By Dana Gentry, Nevada Current
For the fifth time in as many years, the U.S. Dept. of Agriculture has suspended operations at Wolf Pack Meats, the slaughterhouse operated by the University of Nevada Reno, after it took five shots from a bolt gun to render a ram unconscious on March 15.
After the first firing of the captive bolt, the USDA inspector “observed that the ram remained standing and that it looked around and blinked its eyes,” says the notice of suspension. “Your establishment employee grabbed the back-up captive bolt and administered a second stun.” After the second attempt to stun the ram, it “fell to the ground and another employee opened the door to the knock box to begin shackling and hoisting the ram,” but “the ram, which had not been shackled yet, was back on its feet and was looking around.”
An employee, “unsure of what to do,” was instructed by management to stun the ram a third time, the notice says.
“At this point, approximately 1 minute had passed since the second shot was fired,” says the notice of suspension to Wolf Pack Meats. “The employee reloaded the handheld captive bolt stunner and administered a third stunning attempt; however, the ram remained standing. IPP then observed the same employee use another captive bolt stunner to administer a fourth stunning attempt.
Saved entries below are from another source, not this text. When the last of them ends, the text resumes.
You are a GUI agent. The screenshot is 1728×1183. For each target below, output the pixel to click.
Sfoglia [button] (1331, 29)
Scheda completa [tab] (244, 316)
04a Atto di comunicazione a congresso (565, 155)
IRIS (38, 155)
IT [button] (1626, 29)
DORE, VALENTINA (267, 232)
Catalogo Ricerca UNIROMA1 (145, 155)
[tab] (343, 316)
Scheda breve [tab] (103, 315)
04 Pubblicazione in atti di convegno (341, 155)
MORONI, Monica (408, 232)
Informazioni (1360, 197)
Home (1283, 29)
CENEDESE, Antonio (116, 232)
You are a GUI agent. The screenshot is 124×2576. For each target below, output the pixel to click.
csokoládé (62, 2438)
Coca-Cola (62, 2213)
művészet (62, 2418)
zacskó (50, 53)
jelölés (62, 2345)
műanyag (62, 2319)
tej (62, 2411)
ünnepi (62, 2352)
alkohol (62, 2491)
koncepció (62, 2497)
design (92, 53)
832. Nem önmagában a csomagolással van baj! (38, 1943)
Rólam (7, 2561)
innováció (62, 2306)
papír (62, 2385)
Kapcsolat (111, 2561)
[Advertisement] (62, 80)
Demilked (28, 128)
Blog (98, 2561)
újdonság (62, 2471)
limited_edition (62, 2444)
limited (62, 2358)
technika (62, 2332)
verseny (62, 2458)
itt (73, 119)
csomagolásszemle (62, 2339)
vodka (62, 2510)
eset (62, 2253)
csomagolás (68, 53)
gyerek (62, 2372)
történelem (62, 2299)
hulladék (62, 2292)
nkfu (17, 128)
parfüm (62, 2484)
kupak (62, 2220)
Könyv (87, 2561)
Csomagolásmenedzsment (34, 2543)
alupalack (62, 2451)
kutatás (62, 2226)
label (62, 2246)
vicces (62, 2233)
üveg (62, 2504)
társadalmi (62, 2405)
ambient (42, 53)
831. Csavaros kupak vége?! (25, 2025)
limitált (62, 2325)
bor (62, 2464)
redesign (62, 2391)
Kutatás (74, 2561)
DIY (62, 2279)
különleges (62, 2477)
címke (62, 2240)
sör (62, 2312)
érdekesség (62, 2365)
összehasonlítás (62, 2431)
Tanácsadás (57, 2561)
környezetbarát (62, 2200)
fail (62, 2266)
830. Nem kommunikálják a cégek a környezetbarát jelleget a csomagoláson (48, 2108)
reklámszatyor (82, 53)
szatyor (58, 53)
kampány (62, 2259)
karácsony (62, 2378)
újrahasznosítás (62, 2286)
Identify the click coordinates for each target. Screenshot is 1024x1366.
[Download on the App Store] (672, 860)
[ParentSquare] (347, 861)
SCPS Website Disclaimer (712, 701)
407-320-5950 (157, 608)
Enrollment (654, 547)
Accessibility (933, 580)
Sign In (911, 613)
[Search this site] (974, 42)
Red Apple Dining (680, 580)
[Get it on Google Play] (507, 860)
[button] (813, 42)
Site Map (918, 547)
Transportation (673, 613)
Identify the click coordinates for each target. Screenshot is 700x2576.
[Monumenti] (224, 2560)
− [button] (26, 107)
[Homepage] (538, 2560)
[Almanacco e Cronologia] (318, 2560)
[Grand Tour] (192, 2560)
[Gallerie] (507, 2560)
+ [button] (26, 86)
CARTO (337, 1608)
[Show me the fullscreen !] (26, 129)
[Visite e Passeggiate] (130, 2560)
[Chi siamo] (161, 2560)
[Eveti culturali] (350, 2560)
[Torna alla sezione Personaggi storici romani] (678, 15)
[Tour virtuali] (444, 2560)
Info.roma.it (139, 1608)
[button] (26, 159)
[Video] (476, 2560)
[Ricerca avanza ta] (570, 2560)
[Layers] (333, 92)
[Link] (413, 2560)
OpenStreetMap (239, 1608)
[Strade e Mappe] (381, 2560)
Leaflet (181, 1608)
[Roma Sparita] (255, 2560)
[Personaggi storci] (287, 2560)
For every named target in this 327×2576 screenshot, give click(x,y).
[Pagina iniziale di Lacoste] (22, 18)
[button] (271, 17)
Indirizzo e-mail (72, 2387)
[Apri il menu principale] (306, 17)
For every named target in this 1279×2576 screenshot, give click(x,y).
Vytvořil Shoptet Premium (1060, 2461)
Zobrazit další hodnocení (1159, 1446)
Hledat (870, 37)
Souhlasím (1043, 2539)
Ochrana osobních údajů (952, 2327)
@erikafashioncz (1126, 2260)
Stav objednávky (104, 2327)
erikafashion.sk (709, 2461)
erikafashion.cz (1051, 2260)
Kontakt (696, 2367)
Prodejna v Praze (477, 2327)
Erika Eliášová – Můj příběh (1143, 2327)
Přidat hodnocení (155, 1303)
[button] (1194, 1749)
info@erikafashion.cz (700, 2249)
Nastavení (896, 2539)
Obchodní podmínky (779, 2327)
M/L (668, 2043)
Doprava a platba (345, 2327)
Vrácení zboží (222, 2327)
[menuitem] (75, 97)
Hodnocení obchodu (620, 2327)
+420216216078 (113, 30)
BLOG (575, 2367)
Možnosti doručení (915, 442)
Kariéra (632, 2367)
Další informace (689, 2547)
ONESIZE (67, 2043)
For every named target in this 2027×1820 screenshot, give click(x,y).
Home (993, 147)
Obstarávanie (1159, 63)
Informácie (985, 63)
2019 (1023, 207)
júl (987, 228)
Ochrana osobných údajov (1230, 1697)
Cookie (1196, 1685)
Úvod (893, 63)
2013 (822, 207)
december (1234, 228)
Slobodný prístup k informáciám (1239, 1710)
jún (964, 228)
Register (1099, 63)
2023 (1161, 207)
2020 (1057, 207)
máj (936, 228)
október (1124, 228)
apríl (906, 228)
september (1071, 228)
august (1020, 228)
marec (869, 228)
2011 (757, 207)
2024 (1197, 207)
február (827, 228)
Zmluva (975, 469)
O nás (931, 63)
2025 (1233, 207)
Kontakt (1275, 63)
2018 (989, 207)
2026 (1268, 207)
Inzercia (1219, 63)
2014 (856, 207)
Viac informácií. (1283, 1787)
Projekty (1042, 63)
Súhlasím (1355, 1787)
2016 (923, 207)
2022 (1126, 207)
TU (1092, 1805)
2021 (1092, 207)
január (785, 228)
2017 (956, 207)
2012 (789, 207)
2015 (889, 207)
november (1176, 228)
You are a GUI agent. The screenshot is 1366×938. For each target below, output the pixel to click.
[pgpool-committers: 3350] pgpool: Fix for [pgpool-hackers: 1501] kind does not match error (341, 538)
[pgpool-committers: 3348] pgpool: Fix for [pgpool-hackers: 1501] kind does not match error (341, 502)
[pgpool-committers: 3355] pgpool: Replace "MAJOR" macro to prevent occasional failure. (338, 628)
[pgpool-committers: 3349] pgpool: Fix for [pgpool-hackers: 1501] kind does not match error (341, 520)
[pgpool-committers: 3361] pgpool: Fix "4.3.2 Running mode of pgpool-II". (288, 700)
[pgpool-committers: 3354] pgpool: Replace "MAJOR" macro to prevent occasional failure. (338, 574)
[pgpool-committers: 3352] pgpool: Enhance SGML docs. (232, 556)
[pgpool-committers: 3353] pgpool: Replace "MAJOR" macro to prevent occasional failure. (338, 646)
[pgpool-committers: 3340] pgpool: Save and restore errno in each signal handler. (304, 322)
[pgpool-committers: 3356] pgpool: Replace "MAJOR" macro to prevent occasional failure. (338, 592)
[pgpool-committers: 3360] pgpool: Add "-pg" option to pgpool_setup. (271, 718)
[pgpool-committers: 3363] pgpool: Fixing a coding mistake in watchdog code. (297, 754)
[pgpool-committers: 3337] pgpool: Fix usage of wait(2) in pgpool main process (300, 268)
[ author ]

When the ram remained standing after the fourth stunning attempt, an employee administered a fifth stunning attempt with the captive bolt device that rendered the ram unconscious.”
The USDA inspector reports one minute and thirty seconds elapsed between the third and fifth attempt to stun the ram.
In 2019, the Current reported the USDA cited the slaughterhouse when a worker shot a cow three times in an effort to stun it.
In March of 2022, the USDA suspended operations and reported two violations of the Humane Methods of Slaughter Act when slaughterhouse employees beat cattle and shot a lamb in the back of the head, which failed to render the animal unconscious.
And in March 2023, just after the facility reopened following a lengthy closure, a pig that was shot in the nose and head remained conscious and crying until a third shot rendered her unconscious, according to the suspension notice for that incident.
“Two egregious inhumane handling incidents within a year, following three other similar incidents, is remarkable for any slaughterhouse, let alone a facility like Wolf Pack Meats that is classified by FSIS as ‘very small.’” said Colin Henstock of People for the Ethical Treatment of Animals (PETA). “Many large slaughterhouses that kill far more animals than Wolf Pack Meats don’t have the record of egregious incidents that this facility does.”
The USDA did not respond to requests for comment on the frequency of inhumane handling events in U.S. slaughterhouses.
“When a mishap happens, this is how it gets handled and you work through the process and identify the problems and get them resolved,” Wolf Pack Meats’ plant manager Thomas Kulas told the Current via phone.
Kulas declined to say whether the slaughterhouse has an inordinate number of inhumane treatment violations for a small facility, and directed further questions to UNR. The school did ot respond by press time to requests for comment.
“These stark violations of the Humane Methods of Slaughter Act are among the many reasons PETA encourages people to go vegan,” says Henstock of PETA, which has asked the slaughterhouse in the past, in a show of transparency and accountability, to install cameras. “Consumers are in the dark about animals’ illegal agony at this and other slaughterhouses.”